DIRECTIONS: Please reproduce the records below word for word, leaving out the pictures.

GIVEN RECORDS:
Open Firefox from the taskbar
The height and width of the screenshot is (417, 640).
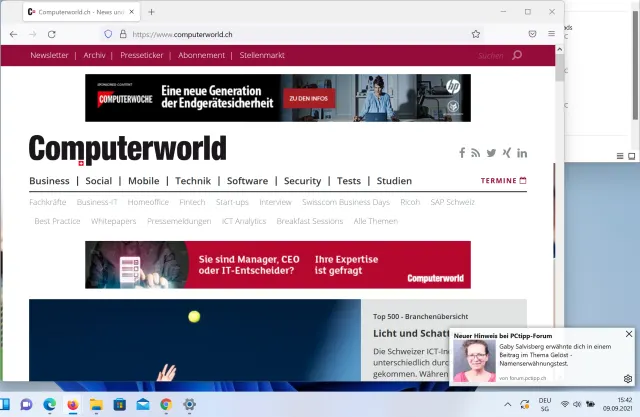[73, 404]

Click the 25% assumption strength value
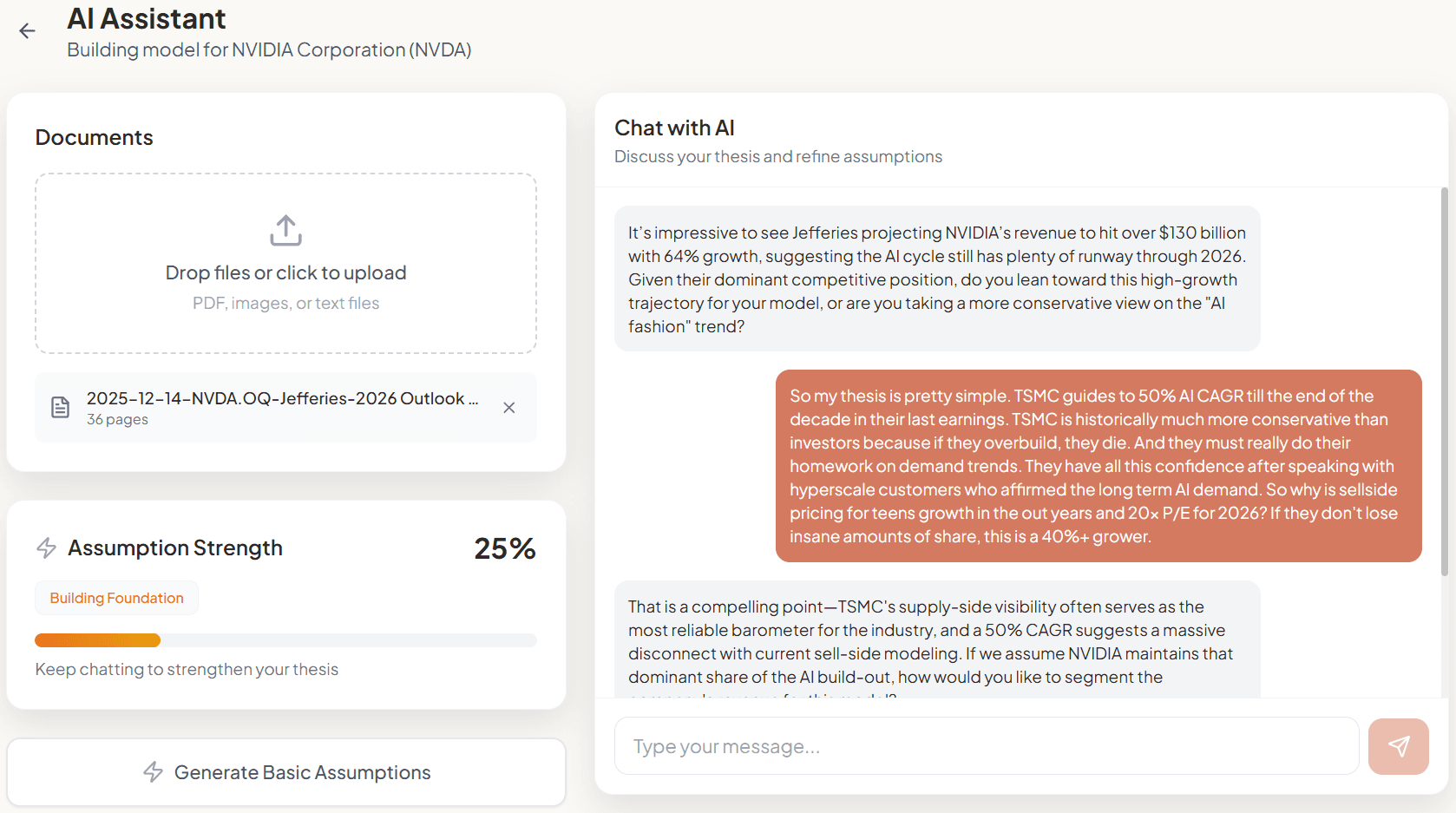coord(504,548)
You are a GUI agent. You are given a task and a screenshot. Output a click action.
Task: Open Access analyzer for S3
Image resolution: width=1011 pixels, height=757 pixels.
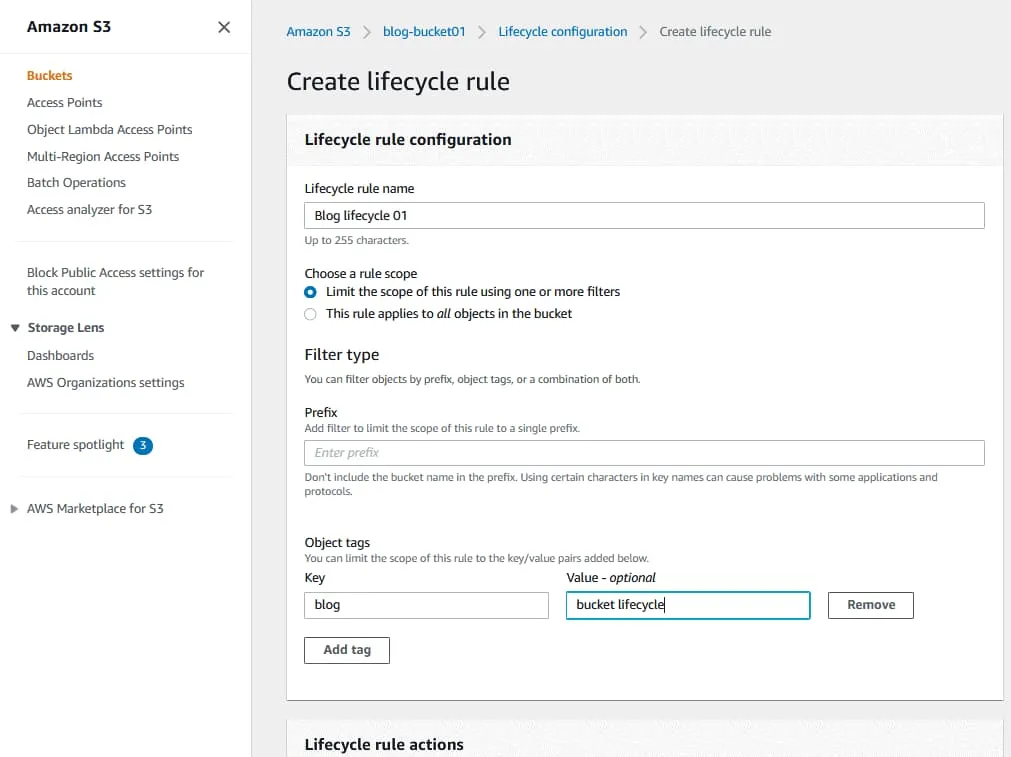pyautogui.click(x=89, y=210)
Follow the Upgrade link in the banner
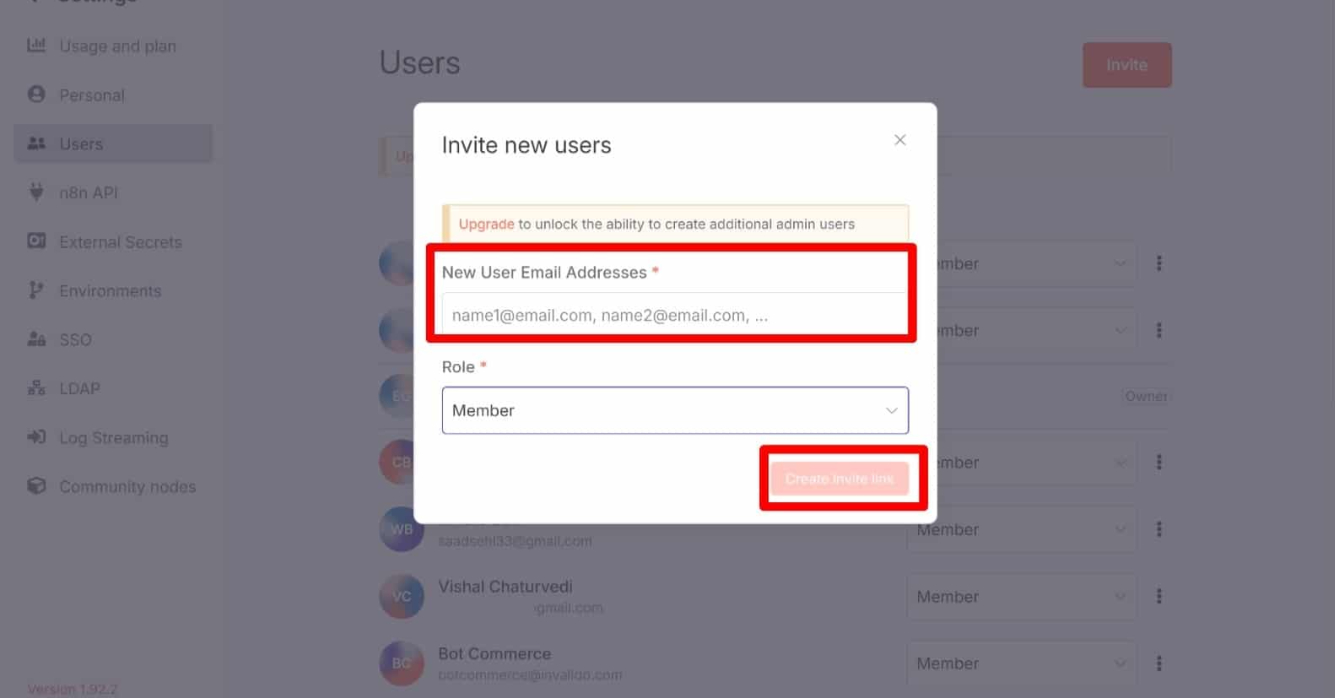Image resolution: width=1335 pixels, height=698 pixels. pos(486,224)
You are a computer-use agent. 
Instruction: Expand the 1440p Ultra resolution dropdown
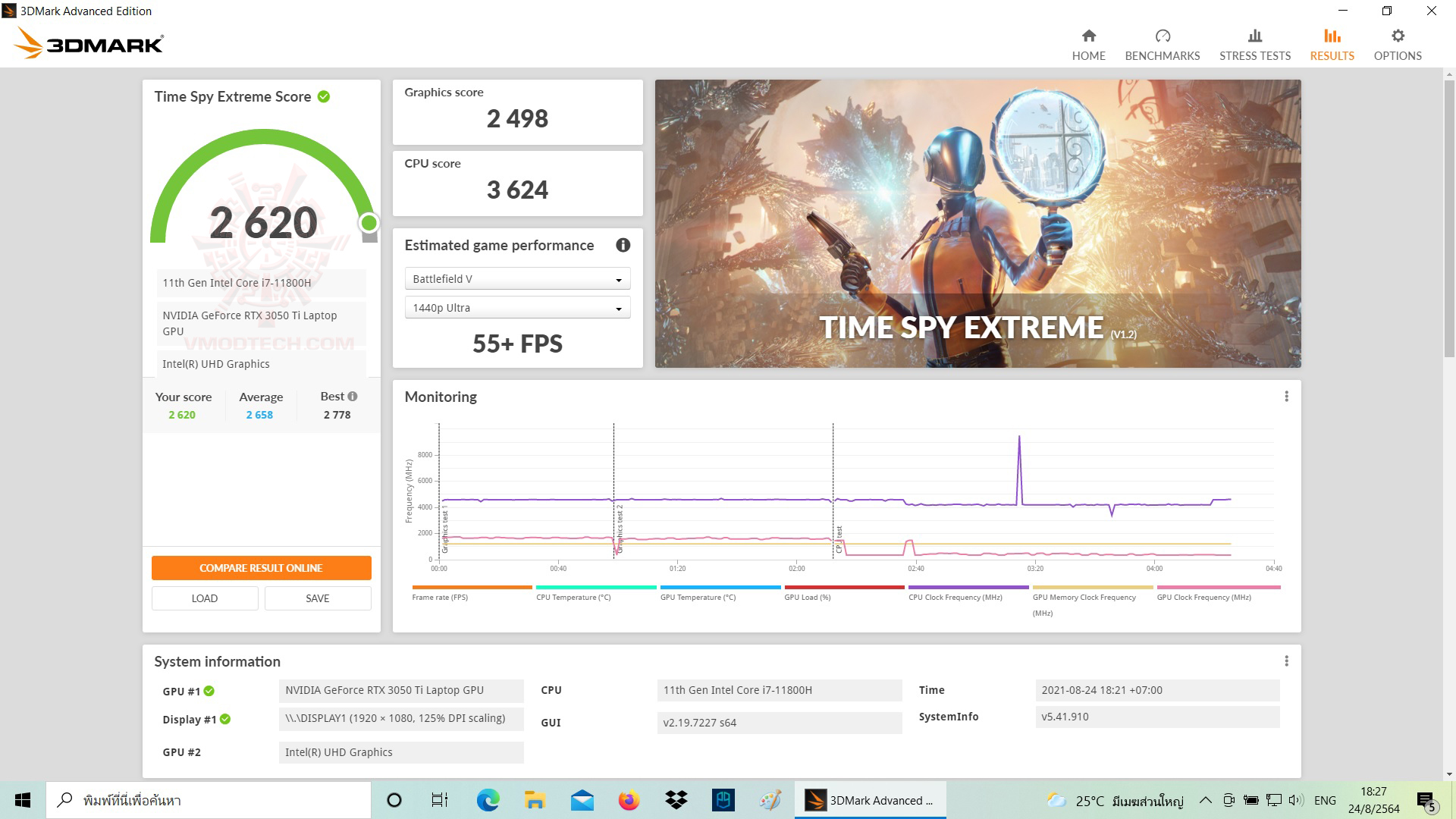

ANSWER IN FULL:
Open Firefox from the taskbar
The height and width of the screenshot is (417, 640).
[73, 404]

Click the 25% assumption strength value
coord(504,548)
You are a GUI agent. You are given a task and a screenshot. Output a click action.
Task: Open Access analyzer for S3
Image resolution: width=1011 pixels, height=757 pixels.
pyautogui.click(x=89, y=210)
Follow the Upgrade link in the banner
Image resolution: width=1335 pixels, height=698 pixels. pos(486,224)
You are a computer-use agent. 
Instruction: Expand the 1440p Ultra resolution dropdown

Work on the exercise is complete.